Le chaton ou le chiot, qui avait toute l'attention, devra apprivoiser la solitude du retour au travail et à l'école.

La magie des animaux de Noël s'estompe

CHRONIQUE / Les repas en famille sont passés, le sapin a pris le bord et les lumières se font moins intenses. La magie de Noël s'estompe doucement pour faire place à la réalité. Ceux qui ont adopté des bébés animaux, en pensant mettre un peu de féérie dans cette période propice aux cadeaux originaux, doivent maintenant s'adapter à leurs nouvelles responsabilités.
Le hic, c'est que la routine va reprendre son cours et la maison sera déserte avec ce retour à l'école et au travail. Le chaton ou le chiot, qui avait toute l'attention, devra apprivoiser cette solitude. On dit qu'après deux semaines, les enfants risquent aussi de se désintéresser de leur animal. Si vous comptiez sur eux pour entretenir la litière ou jouer dehors avec le chien, les plans tombent à l'eau. Les raisons de ce désintéressement sont nombreuses. Par exemple, jouer avec un chiot ou un chaton peut devenir désagréable pour les petits qui se lasseront de ces dents pointues et des griffes maladroites. De plus, les animaux n'agissent pas toujours comme on l'espérait. Déçus par les mauvais comportements de leur bête et les obligations qui viennent avec, les enfants auront de la misère à trouver des solutions pour gérer leur animal.
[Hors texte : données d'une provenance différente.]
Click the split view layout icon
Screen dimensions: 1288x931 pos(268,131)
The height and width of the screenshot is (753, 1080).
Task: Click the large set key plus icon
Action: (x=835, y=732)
Pour faire passer l'hiver plus vite, les humains penseront peut-être à un voyage dans le Sud... Oups! «Que fait-on du nouveau membre poilu de la famille?», se questionneront plusieurs. Il faut aussi dire qu'un nouveau venu et les animaux déjà en place ne font pas toujours bon ménage. L'adaptation peut prendre plusieurs semaines. Ce lot de contraintes, qu'on appelle «manque de temps», pour ne pas dire manque de patience, poussera plusieurs propriétaires à revenir sur leur décision et à trouver une famille plus convenable pour leur animal.
Comme les bébés animaux sont encore mignons, ils seront faciles à faire adopter via les réseaux sociaux et les petites annonces. C'est pourquoi, depuis quelques années, les refuges ressentent moins cette vague d'abandons d'après les Fêtes.